Convert from HTML to word and then to PDF losing format

I am trying to convert the online form submission (HTML) from our application to word and then to pdf formats.

  1. HTML to word, the input (checkbox) are all dropped among other things

  2. Word to PDF, the formatting is totally messed up, the table layout is not able to render colspans, it is considered as seperate cells and the content duplicated.

Attached are 2 files, the OriginalResult.html is the file that I would like to convert to word and pdf, the Result.html is another attempt to overcome the problem.

I would like to work with the original file.

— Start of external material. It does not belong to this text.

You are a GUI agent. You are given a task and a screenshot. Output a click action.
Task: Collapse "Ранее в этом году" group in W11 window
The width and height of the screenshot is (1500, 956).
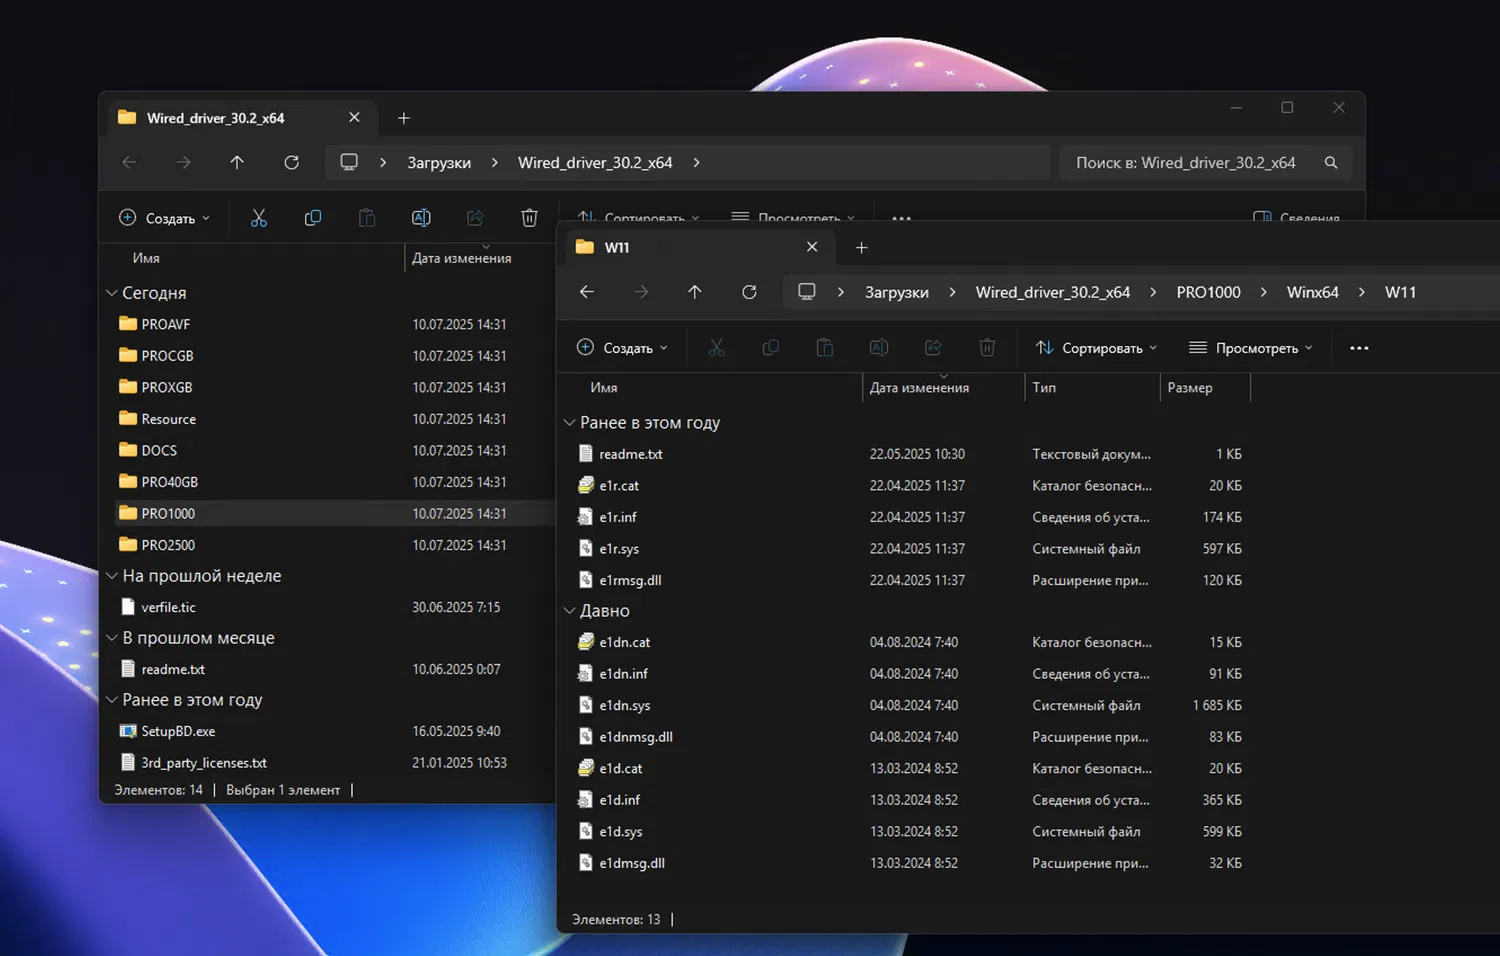[570, 423]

Please assist asap, as this is a critical delivery for out application.

Hi Sunil,
Sorry for the delay, the check boxes are missing from the document and PDF because Input tags are not supported right now. We will keep you informed regarding developments of this. There is a work around for this in the mean time, you can use this code below. Right now it will only insert check boxes as unchecked by default, there needs to be a little more code added for it to retain whether or not it’s checked or not.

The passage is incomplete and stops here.